Haverá ainda uma cesta “estendida” com outros produtos, como carnes e itens de higiene pessoal e limpeza, que terão um desconto de 60% nos tributos para consumidores de baixa renda.
Esse desconto será concedido através da devolução de impostos, chamada de cashback.
A população mais pobre também deve ter direito ao cashback para o imposto cobrado na conta de luz e no gás de cozinha, pela proposta do relator no Senado.
A manutenção da desoneração de parte da cesta básica na reforma tributária é criticada por alguns especialistas.
Eles argumentam que a isenção de impostos reduz a arrecadação do governo e beneficia indistintamente ricos e pobres. Segundo esses analistas, a devolução de impostos é uma política mais barata e mais eficiente para reduzir a injustiça tributária.
Originalmente, a proposta de reforma do governo previa a reoneração da cesta básica e o cashback aos mais pobres. O Congresso, no entanto, optou por um modelo intermediário, com a isenção sendo mantida para alguns itens básicos e o cashback aos mais pobres na cesta “estendida”.
5. Tempo de transição
Segundo a proposta de reforma tributária, o período de transição para unificação dos tributos vai durar sete anos, entre 2026 e 2032.
A partir de 2033, os impostos atuais serão extintos. A transição foi prevista para não haver prejuízo de arrecadação para Estados e municípios.

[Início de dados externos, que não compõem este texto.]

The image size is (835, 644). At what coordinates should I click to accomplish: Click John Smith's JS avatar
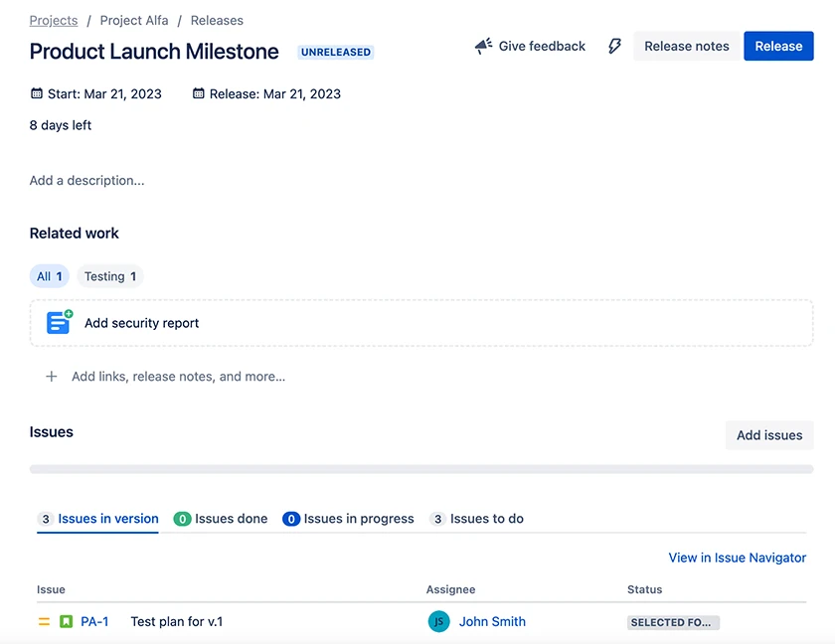point(438,621)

Pelo cronograma proposto, em 2026, haverá uma alíquota teste de 0,9% para a CBS (IVA federal) e de 0,1% para IBS (IVA compartilhado entre Estados e municípios).
Em 2027, PIS e Cofins deixam de existir e a CBS será totalmente implementada. A alíquota do IBS permanece com 0,1%.
Entre 2029 e 2032, deve haver uma redução paulatina das alíquotas do ICMS e do ISS e elevação gradual do IBS, até a vigência integral do novo modelo em 2033.
Já a transição da cobrança de impostos da origem para o destino deve acontecer em 50 anos, de 2029 até 2078.
Esse longo período de transição divide opiniões entre economistas.
Para Samuel Pessôa, pesquisador do Ibre-FGV (Instituto Brasileiro de Economia da Fundação Getulio Vargas) e chefe de pesquisa econômica do Julius Baer Family Office, a separação entre as duas transições – da unificação de impostos e da migração da origem para o destino – é o “Ovo de Colombo” da reforma.
“Esta reforma vai mudar muito, para muito melhor, a estrutura tributária. Mas ela mexe na estrutura federativa, em quem recebe e quem deixa de receber. Ela não é neutra do ponto de vista dos Estados”, disse Pessôa, em entrevista à BBC News Brasil em julho.
“Então a ideia, ao separar as duas transições, é dar tempo – muito tempo – para os Estados se adaptarem às novas estruturas de recebimento e também dar tempo para os efeitos benéficos da reforma virarem crescimento econômico.”
Já Felipe Salto, economista-chefe da Warren Rena, acredita que o longo período de transição para a unificação de impostos pode significar que a guerra fiscal não tenha fim, prejudicando um dos objetivos da reforma.
Pela proposta da reforma, o IBS será instituído com alíquota de 0,1% em 2026. Até 2028, o novo imposto vai conviver com o ICMS e o ISS sem mudança de alíquotas nos tributos antigos.
A partir de 2029, os impostos antigos começam a ser reduzidos, em 10% ao ano, até 2032. Assim, ao final de 2032, o ICMS e o ISS terão alíquotas equivalentes a 60% das atuais.
“Para que [a tributação] migre para o destino, nós temos que acreditar que não vai haver pressão nenhuma para que esses 60% de ICMS não continuem vigorando além de 2032. Ou seja, que da noite pro dia esse ICMS de 60% vá passar a zero”, disse Salto à BBC em julho.
“Isso é um risco porque, ao manter uma alíquota grande para um imposto ruim que enseja benefícios fiscais – o que não é proibido pela PEC –, você pode ensejar a concessão de novos incentivos tributários. Aí há o risco de não termos a migração para o destino nem em uma década.”